WHAT TO PRODUCE =
Show each line of the entries below in which the word "cell" appears.
[[ SOURCE MATERIAL open ]]
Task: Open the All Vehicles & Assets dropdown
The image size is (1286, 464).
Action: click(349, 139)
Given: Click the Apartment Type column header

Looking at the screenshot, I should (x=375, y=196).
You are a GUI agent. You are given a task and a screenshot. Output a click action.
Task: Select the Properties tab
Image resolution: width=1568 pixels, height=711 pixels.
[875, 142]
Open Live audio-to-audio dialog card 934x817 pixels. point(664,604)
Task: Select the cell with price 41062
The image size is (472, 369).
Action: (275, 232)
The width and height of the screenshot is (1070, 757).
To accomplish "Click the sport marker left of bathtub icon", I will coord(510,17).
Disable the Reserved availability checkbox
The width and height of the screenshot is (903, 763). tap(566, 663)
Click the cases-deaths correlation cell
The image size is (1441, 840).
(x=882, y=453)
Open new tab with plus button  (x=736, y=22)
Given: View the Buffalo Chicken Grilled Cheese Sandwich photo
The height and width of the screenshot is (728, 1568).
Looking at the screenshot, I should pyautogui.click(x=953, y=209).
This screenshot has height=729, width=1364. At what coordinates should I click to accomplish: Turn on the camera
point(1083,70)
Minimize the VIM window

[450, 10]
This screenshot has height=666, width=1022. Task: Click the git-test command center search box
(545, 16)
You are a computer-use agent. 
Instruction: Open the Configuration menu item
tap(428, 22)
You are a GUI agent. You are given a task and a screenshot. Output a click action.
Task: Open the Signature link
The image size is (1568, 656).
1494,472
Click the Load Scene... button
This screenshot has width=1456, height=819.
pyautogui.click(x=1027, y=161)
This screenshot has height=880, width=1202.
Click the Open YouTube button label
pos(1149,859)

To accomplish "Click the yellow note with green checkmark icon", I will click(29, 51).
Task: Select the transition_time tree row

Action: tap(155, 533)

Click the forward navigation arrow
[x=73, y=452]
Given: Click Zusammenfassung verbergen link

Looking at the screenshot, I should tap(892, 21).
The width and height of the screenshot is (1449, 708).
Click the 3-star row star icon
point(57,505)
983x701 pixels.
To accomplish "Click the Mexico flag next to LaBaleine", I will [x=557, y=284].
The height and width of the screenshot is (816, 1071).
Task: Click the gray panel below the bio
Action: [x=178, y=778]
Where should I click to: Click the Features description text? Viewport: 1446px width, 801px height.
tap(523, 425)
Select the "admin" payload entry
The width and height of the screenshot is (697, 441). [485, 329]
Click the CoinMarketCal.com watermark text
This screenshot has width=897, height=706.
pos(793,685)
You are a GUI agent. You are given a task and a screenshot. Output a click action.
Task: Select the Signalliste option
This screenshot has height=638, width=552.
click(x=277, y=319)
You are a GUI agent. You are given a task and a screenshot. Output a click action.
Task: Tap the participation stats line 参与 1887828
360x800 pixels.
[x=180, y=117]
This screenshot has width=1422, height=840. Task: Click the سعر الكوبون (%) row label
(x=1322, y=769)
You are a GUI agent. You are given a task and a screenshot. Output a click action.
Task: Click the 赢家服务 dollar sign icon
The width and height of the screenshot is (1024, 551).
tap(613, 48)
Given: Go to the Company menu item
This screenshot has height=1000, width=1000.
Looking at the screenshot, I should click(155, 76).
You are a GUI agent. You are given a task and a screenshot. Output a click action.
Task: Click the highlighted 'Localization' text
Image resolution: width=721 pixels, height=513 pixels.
[[ SOURCE MATERIAL closed ]]
TASK ANSWER =
Task: Select the cell with price 41062
Click the cases-deaths correlation cell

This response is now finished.